Facebook l’explique très clairement : il n’est pas possible de désactiver ce type de ciblage publicitaire dans les paramètres. Les utilisateurs de Facebook ne peuvent même pas savoir quelles données personnelles ont été récupérées par le réseau social sans leur consentement. « Les gens sont propriétaires de leurs carnets d’adresses », a expliqué un porte-parole de Facebook au site spécialisé Gizmodo, qui a révélé le travail des chercheurs. Facebook a ainsi assuré que n’importe quel utilisateur qui aurait envoyé son carnet d’adresses à Facebook peut le supprimer tout en reconnaissant qu’il était, en revanche, impossible pour un internaute, y compris s’il ne dispose pas de compte Facebook, de faire supprimer les données personnelles confiées à Facebook par un tiers, un ami ou une entreprise. Ce profil en négatif, constitué d’informations qui n’ont pas été données directement par l’utilisateur constitue ce qui a été surnommé le shadow profile (profil fantôme). C’est la première fois qu’il est avéré que ce shadow profile est utilisé par Facebook pour de la publicité ciblée.

Des données fournies à des fins de sécurité

Il ne s’agit pas de la seule découverte des chercheurs. Il est possible de donner à Facebook son numéro de téléphone pour activer un mécanisme de sécurité antipiratage appelé « authentification à deux facteurs ». Pour se connecter, un utilisateur doit alors à la fois saisir un mot de passe mais également un code envoyé sur son téléphone mobile.

Facebook avait assuré ne pas utiliser ce numéro de téléphone à des fins de ciblage publicitaire, explique Gizmodo. Faux, rétorquent les chercheurs, qui ont constaté qu’un numéro connu de Facebook uniquement par le biais de ce mécanisme de sécurité était disponible, vingt-deux jours plus tard, pour servir de critère à un ciblage publicitaire.

Lorsqu’un utilisateur Facebook entre son numéro de téléphone pour activer la protection supplémentaire, le réseau social ne précise pas qu’il pourra être utilisé à des fins publicitaires.

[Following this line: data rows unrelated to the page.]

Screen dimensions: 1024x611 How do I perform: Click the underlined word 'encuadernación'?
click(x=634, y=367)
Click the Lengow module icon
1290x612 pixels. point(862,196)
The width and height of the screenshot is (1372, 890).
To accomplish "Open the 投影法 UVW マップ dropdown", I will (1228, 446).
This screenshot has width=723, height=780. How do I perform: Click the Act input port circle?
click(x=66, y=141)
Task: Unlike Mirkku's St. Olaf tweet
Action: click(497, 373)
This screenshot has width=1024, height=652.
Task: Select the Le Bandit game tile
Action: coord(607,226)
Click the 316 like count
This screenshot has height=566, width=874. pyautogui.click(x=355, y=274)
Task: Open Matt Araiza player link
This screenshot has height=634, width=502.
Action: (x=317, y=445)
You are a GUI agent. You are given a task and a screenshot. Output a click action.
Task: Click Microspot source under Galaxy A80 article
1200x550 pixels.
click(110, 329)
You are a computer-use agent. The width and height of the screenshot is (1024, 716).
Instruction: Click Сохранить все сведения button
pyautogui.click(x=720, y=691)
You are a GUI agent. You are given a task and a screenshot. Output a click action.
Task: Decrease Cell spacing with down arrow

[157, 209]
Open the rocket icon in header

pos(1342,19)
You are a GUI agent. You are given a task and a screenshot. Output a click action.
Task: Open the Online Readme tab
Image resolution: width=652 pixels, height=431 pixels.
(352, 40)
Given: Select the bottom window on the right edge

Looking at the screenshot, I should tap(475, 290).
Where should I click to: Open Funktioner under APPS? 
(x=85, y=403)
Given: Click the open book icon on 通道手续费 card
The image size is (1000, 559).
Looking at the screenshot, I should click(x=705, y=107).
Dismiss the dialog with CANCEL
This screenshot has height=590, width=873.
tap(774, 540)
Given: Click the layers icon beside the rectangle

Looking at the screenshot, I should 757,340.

A Gizmodo, Facebook a expliqué que les utilisateurs pouvaient utiliser l’authentification à deux facteurs sans donner leur numéro de téléphone. Il est, en effet, possible de configurer une application sur son téléphone pour fournir les chiffres ou bien d’utiliser une clé physique, les deux options étant, de surcroît, plus pratiques et plus sûres.